“As of this past April, under a provision of the 21st Century Cures Act, health care providers are required to give all their patients electronic access to most kinds of medical notes. Patients previously had the right to ask for their medical records and test results, and some other documents have been available through electronic portals. But the fact that any patient can now log online and see clinicians’ notes represents a sea change — for patients and clinicians alike.”
This article made me feel more like the curmudgeon I may be becoming. I am all for sharing my notes; I am not for altering my language to make those thoughts “more accessible,” i.e., jargon-free. I am especially not interested in filling them up with boilerplate explanations (driven by easy keystrokes and later to be incentivized by administrators) that clutter up the page with information not helpful to physicians. Maybe it is a brawl in my mind between the notes being for my needs and those of the patient – we are not, in the parlance, completely aligned.
From Stat, Clinicians open their notes to patients in a grand experiment in medical care
Does theory proceed or follow from successful practice? Do we need to understand the concept of a wheel before we create it? (Spoiler alert, the answer is no). But surely, we are more sophisticated today than those early inventors. Consider this,
“In their long-running effort to defeat cancer, medical researchers have made a startling discovery: A lot of the time, they have no idea how their anti-cancer drugs work. And, strange as it may sound, that is actually great news for future therapies.”
From Nautil.us, Why We’re a Lot Better at Fighting Cancer Than We Realized A look at how we might team up AI’s pattern recognition and CRISPR CAS-9 to explore the biological possibility.
And another piece from Nautil.us this about the on-again, off-again belief in the Wuhan lab leak, When a Good Scientist Is the Wrong Source. We will never know the source of the virus because China, whether guilty of a leak or not, is obfuscating.

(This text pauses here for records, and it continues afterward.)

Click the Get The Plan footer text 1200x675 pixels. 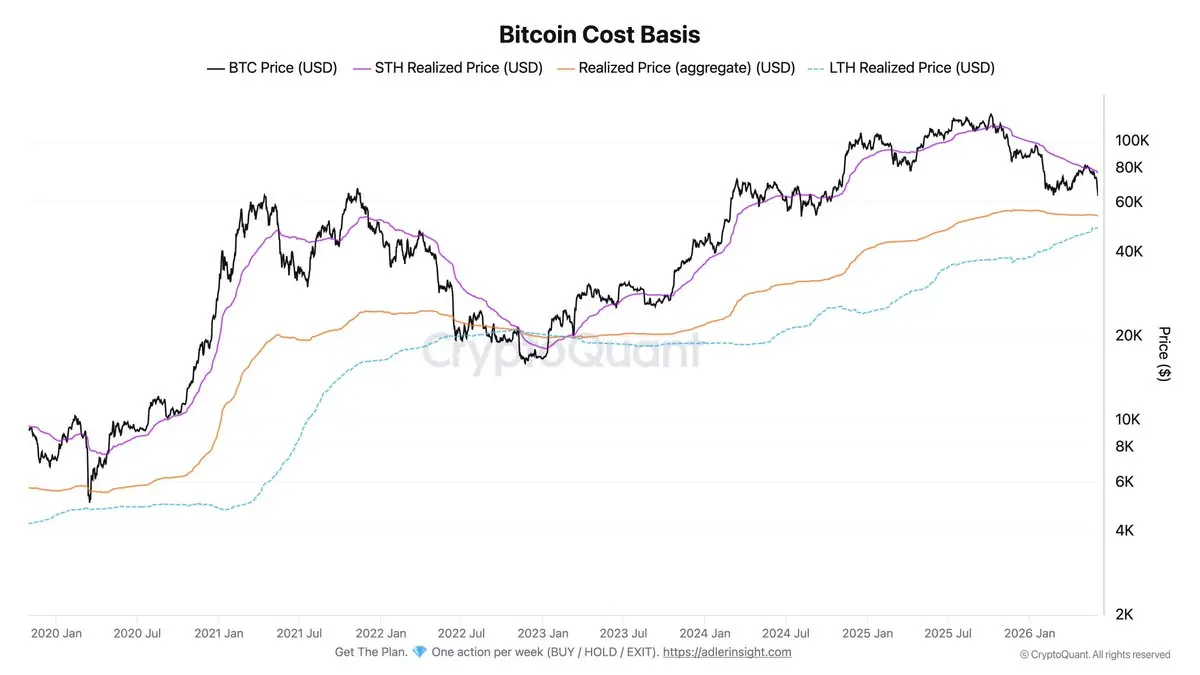(x=370, y=652)
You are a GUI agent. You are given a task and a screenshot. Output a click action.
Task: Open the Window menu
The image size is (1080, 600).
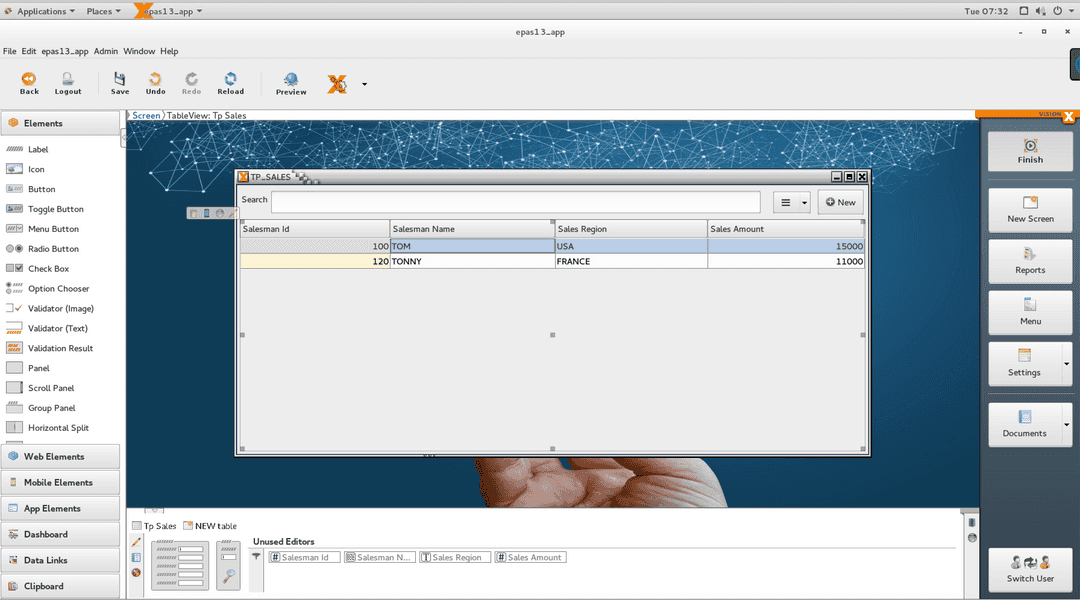139,50
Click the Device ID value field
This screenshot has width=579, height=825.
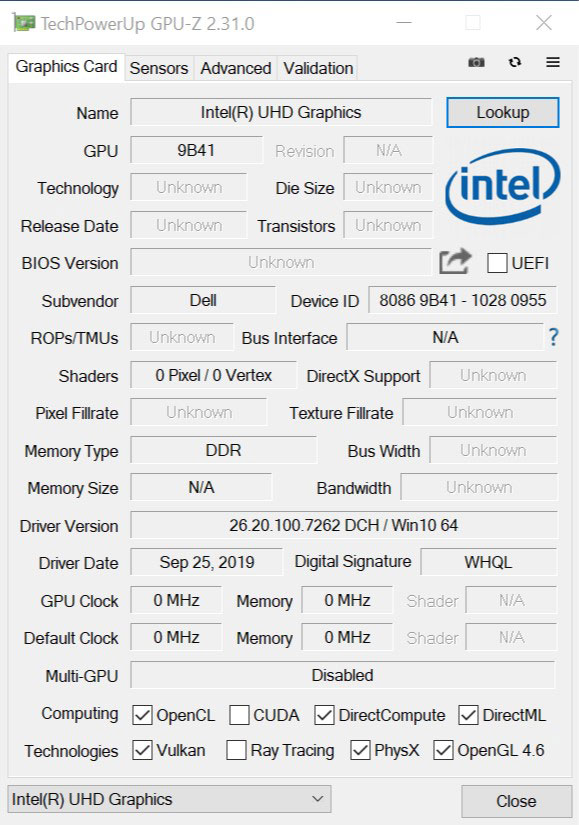(x=463, y=300)
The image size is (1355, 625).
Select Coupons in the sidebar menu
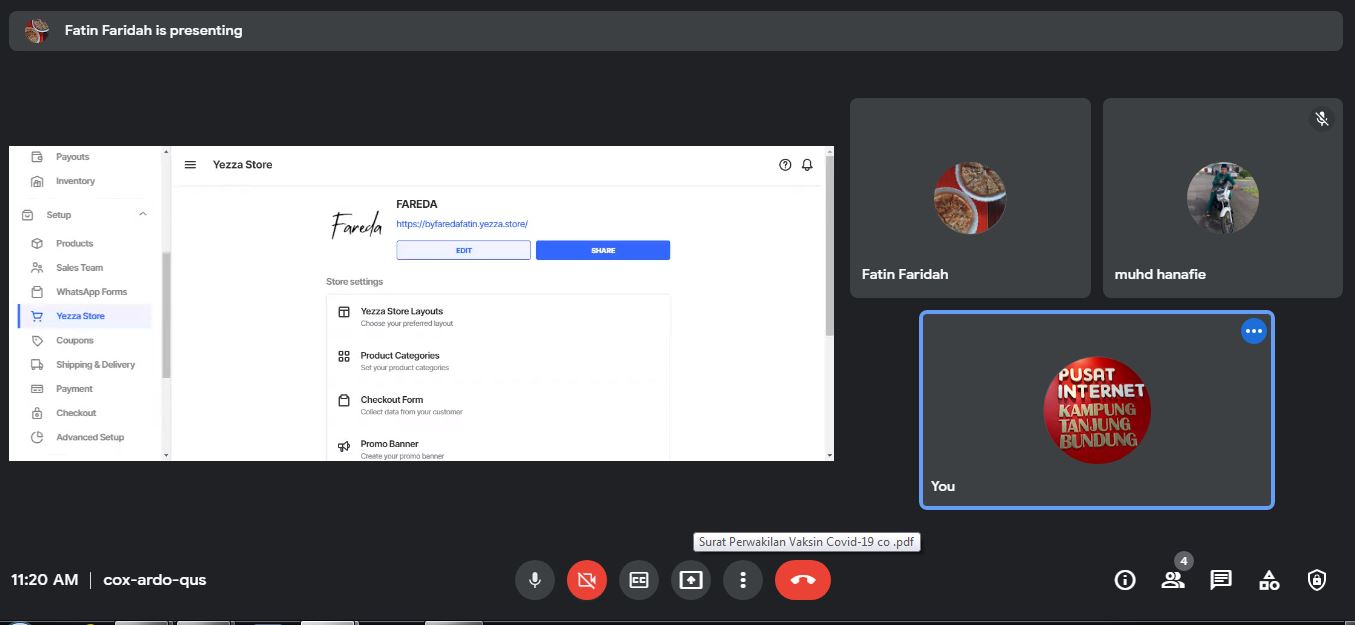(x=75, y=340)
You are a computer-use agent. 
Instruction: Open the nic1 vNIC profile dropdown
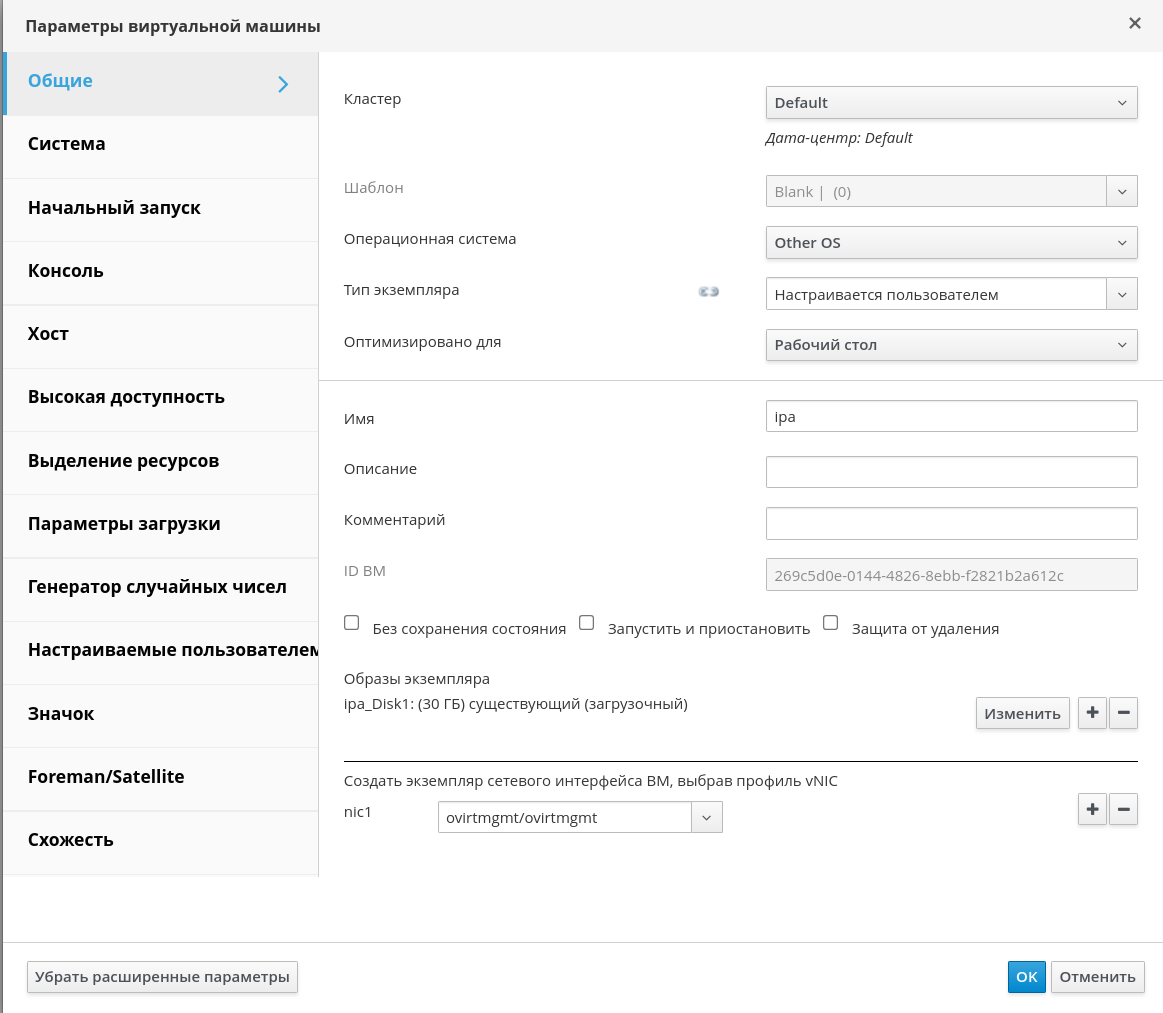[580, 818]
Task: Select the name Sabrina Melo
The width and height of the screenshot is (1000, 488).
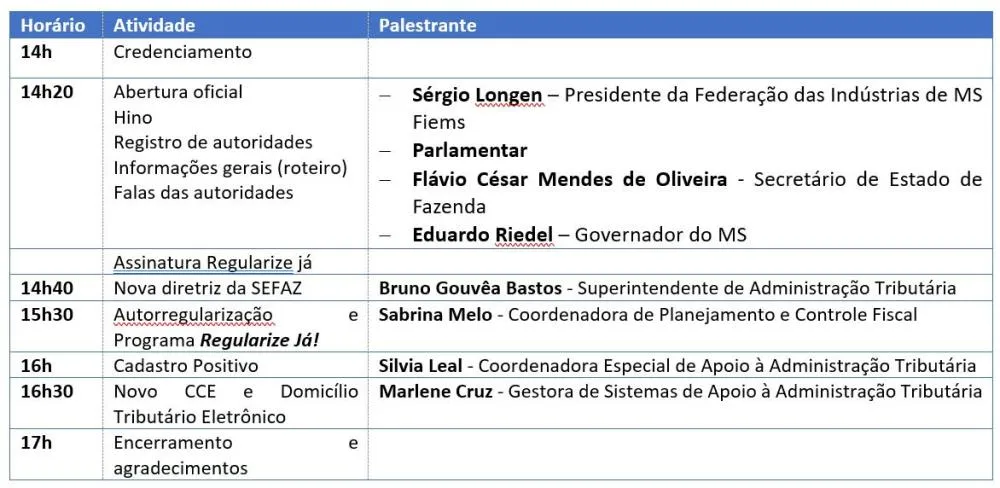Action: (435, 315)
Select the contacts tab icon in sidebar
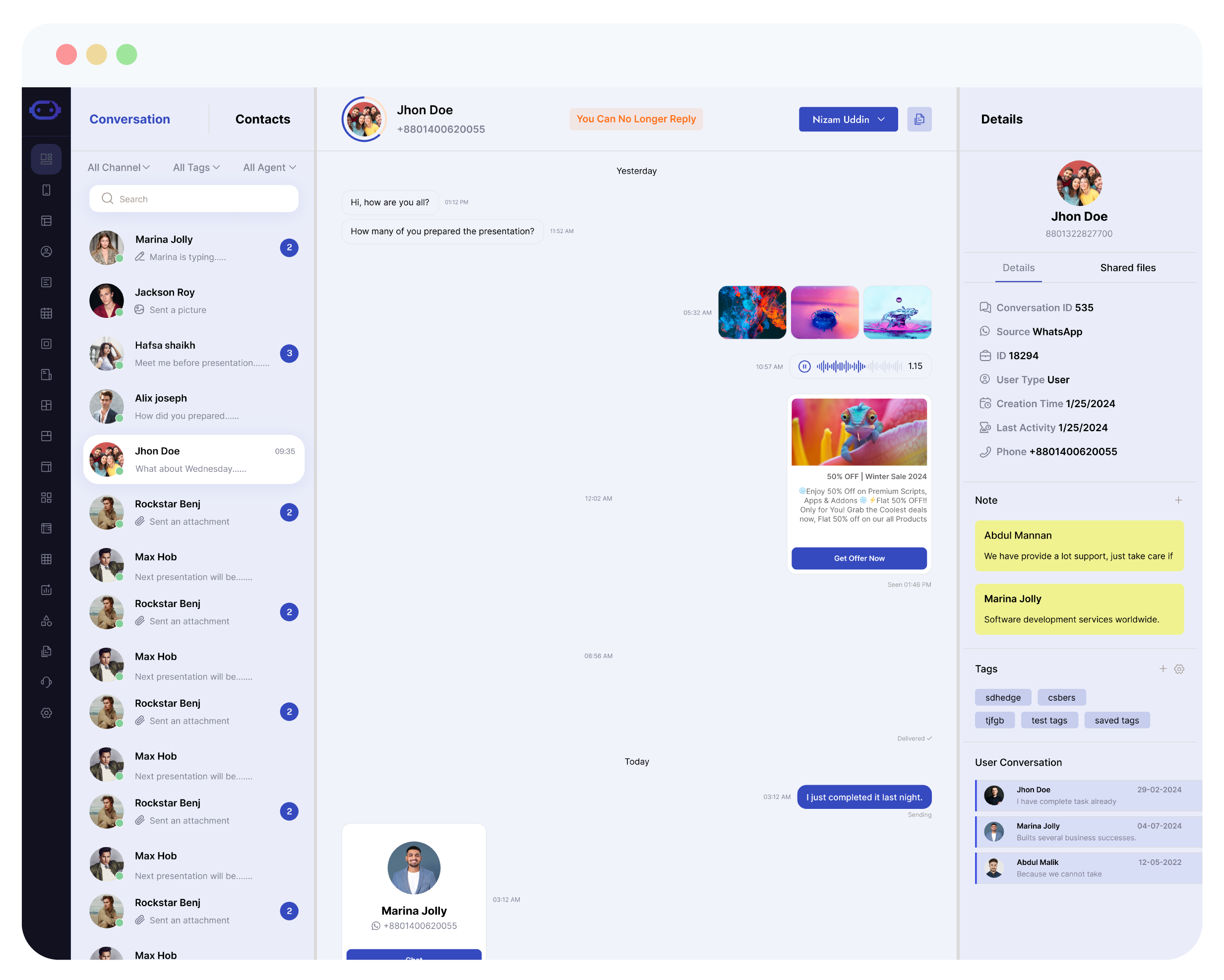 coord(47,251)
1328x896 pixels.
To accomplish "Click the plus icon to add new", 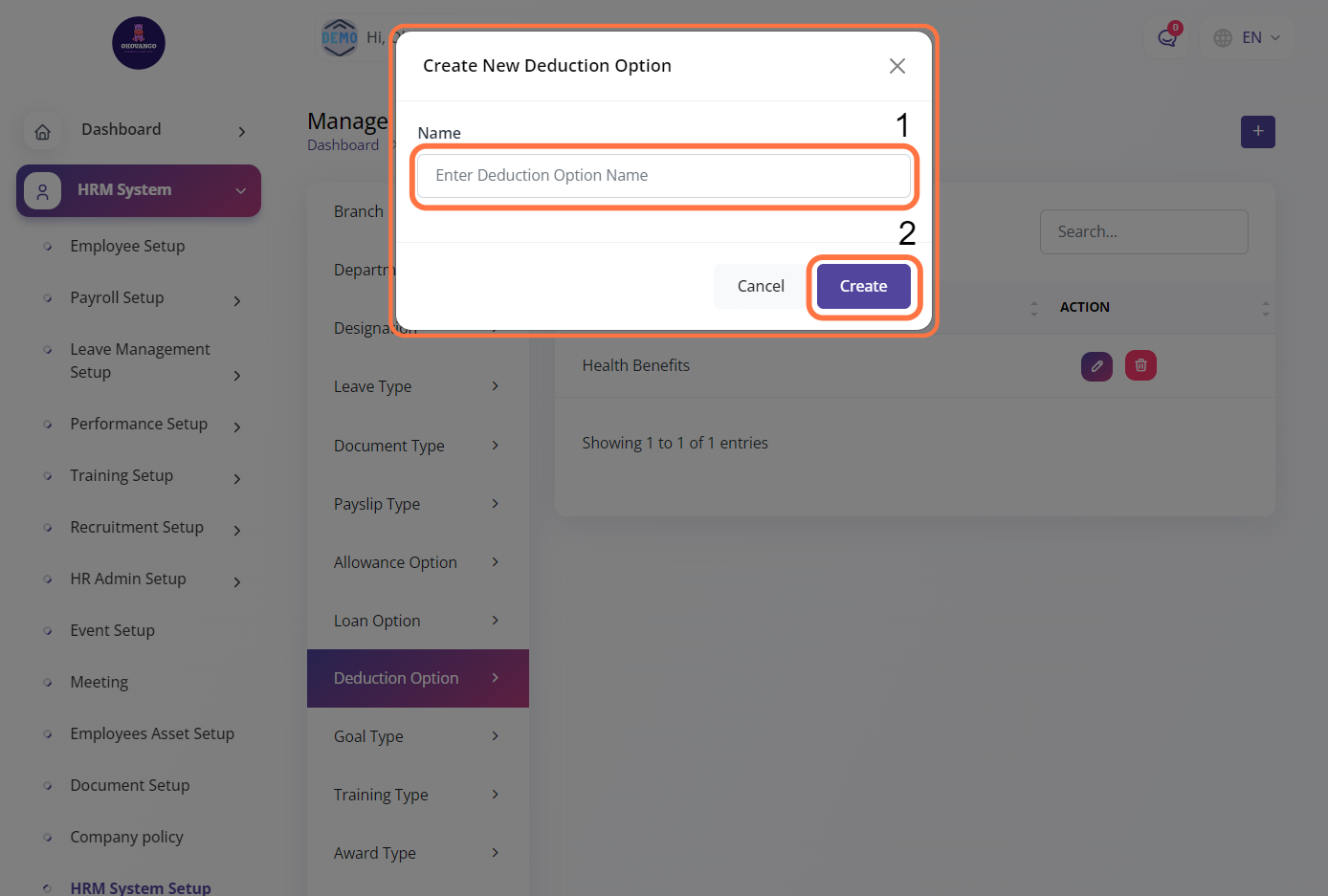I will tap(1257, 132).
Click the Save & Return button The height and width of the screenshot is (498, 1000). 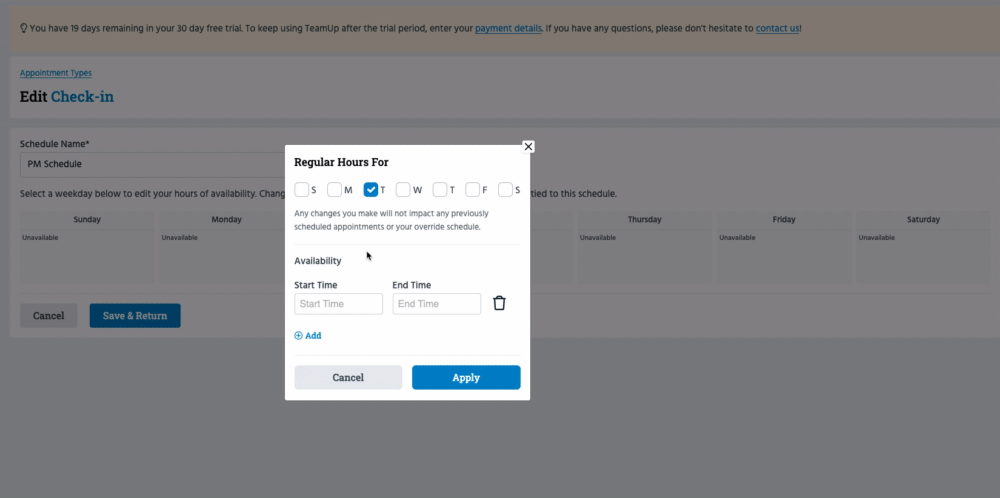pyautogui.click(x=135, y=316)
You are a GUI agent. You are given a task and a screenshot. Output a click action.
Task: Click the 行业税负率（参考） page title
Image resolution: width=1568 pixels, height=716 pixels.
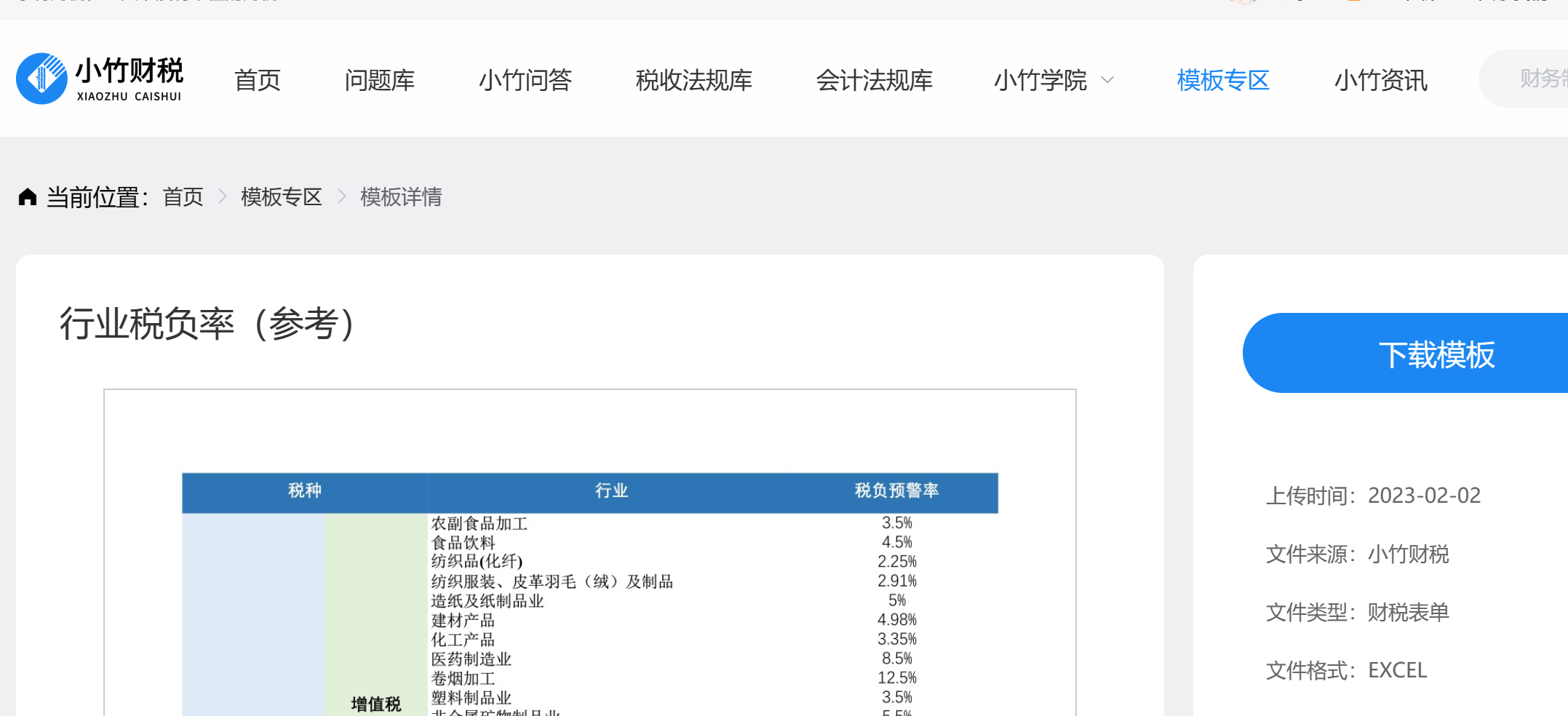[x=207, y=324]
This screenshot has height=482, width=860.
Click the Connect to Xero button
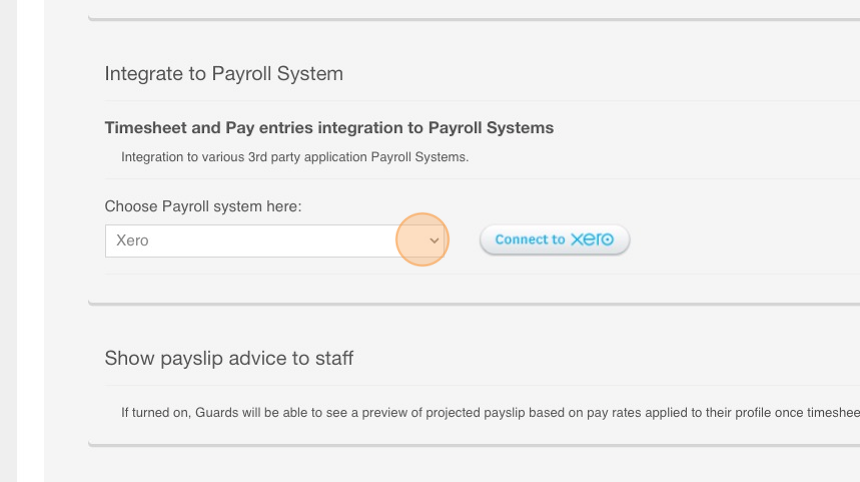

“It’s standard practice in science journalism to seek confirmation of key facts from experts who are not directly involved in the research that lies at the center of any given story, the reporter’s equivalent of peer review. That’s what Wade needed, a source that could transform his long chain of inference, his series of ifs and assertions about what evolution can and cannot do, into a statement that (to use Isaac Newton’s phrase) 'cannot fail but to be true.'”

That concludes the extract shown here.